What system 10 kept working fluid 46 leaves temperature 52 near design temperature (set point), and this set point is stored in the controller 16, and by the cooling of the given application under given one group of environment require confirm.In a preferred implementation, this set point can automatically be confirmed by controller 16.In another preferred embodiment, this set point is imported by the user.When this set point was increased and decreased by controller 16, system 10 reduced or increases its cooling capacity, made the temperature 52 of leaving of working fluid 46 be complementary with new set point.
In an illustrative embodiments, serviceability temperature sensor 54 confirms to leave temperature 52.Preferably, controller 16 is connected with temperature sensor 54 through interface, with based on leave temperature 52 and set point determine when should Adjustment System 10 cooling capacity.
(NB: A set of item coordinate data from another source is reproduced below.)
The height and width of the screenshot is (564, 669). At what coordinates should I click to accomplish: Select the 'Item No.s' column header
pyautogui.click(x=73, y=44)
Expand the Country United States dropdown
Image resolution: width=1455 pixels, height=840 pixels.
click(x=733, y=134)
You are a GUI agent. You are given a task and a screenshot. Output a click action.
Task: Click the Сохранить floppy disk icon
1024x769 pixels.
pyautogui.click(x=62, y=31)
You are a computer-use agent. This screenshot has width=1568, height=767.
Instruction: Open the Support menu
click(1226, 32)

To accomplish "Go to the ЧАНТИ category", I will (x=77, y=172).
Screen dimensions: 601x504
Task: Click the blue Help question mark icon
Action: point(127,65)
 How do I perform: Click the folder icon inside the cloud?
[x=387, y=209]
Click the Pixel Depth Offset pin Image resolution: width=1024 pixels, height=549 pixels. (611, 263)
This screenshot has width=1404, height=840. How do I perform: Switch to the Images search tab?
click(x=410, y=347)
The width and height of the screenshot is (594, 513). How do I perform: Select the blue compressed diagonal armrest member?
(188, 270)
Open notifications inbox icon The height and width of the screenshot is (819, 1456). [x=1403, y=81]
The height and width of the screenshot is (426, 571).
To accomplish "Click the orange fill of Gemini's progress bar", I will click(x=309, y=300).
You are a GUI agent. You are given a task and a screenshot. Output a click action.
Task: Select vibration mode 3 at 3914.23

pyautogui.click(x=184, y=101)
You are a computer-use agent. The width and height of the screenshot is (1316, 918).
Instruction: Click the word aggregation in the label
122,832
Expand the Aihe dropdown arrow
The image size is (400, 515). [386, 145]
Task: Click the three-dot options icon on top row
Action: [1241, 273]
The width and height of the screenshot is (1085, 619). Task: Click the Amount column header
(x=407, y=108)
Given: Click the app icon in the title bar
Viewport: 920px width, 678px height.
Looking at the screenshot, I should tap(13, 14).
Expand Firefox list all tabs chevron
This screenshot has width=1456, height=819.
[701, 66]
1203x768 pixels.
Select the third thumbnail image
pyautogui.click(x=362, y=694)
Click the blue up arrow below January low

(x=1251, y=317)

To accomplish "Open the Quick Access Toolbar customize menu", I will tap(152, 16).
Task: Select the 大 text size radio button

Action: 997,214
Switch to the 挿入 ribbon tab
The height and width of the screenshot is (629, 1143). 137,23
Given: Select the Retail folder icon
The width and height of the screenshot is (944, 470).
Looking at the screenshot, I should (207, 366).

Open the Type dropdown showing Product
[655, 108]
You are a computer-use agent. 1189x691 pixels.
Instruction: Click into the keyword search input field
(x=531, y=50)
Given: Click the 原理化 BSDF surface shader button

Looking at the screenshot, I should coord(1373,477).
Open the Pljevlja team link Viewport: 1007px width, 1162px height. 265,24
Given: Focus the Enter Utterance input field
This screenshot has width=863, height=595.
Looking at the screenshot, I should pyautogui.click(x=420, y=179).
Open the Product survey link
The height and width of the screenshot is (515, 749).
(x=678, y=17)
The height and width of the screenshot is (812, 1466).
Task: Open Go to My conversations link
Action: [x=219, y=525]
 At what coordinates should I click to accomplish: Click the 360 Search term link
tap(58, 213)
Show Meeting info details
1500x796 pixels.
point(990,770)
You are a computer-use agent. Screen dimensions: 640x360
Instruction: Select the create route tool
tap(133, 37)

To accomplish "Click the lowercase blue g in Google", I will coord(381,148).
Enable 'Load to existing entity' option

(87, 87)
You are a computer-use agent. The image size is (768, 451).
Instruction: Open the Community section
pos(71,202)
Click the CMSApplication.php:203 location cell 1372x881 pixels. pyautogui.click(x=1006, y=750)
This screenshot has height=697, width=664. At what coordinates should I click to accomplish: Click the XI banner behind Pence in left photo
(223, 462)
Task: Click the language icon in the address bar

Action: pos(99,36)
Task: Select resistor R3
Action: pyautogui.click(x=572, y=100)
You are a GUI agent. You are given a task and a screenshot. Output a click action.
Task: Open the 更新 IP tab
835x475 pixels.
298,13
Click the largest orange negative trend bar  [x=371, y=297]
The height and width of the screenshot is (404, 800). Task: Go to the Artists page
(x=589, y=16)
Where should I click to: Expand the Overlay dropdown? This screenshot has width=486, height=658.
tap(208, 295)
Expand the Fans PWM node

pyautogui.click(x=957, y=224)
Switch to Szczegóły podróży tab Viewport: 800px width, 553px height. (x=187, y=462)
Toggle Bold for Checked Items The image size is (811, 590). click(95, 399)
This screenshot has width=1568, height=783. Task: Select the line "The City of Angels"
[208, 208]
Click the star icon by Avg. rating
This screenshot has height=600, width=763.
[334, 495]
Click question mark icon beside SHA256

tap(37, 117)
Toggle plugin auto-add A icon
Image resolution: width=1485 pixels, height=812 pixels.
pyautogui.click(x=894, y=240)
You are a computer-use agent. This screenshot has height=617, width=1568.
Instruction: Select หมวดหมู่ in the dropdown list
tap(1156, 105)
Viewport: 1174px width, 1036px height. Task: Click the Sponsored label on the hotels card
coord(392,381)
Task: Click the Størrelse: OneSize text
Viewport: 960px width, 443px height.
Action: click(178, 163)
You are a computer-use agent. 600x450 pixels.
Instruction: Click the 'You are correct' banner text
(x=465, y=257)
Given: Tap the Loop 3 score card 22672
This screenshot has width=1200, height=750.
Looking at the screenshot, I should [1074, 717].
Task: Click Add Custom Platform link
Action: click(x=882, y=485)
Each refrigerating circuit 20 can comprise a plurality of compressors 30.Refrigerating mode 14 times, the cooling capacity of system 10 can be adjusted through the number that increases acting compressor 30.For example, in refrigerating circuit, when cooling requires low (higher set point), a compressor can be used, when cooling requires high (lower set point), all four compressors can be used with four compressors.But, free refrigerating mode 12 times, walk around compressor 30 through using the compressor loop 32 of detouring, therefore, this mechanism can not be used to the cooling capacity in the control system 10.
Advantageously, controller 16 comprises program 18, and its one or more condition in 12 times monitorings of free refrigerating mode and change system 10 is with the cooling capacity of Adjustment System.
In a preferred implementation, controller 16 is proportional-integral-differential (PID) controllers.Controller 16 performing a programmes 18, it obtains the measured value that leaves temperature 52 and it is compared with set point.Then, the difference between these two values is used to the cooling capacity of Adjustment System 10, is approximately equal to this setting value up to leaving temperature 52.Like this, program 18 is constantly monitored and the cooling capacity of Adjustment System 10.
Fig. 3 has described the operation of program 18 in more detail.When system 10 ran on refrigerating mode 14 times, method 60 comprised that first freely cools off and confirm step 62.First freely cool off confirm step 62 during, method 60 confirms whether systems 10 can run on free refrigerating mode 12 times.If the temperature difference of leaving between the temperature of temperature 52 and ambient air outside 40 is not enough in 12 times operational systems 10 of free refrigerating mode, then 10 continuation of system are in 14 times operations of refrigerating mode.But if satisfied the necessary condition of free cooling, then method 60 is carried out first switch step 64, makes system 10 run on free refrigerating mode 12 times.
After first switch step 64, controller 16 progress of starting sequences 18.Program 18 comprises first temperature comparison step 66.In first temperature comparison step 66, method 60 is confirmed to leave temperature (being depicted as leaving water temperature or LWT) and whether is approximately equal to set point.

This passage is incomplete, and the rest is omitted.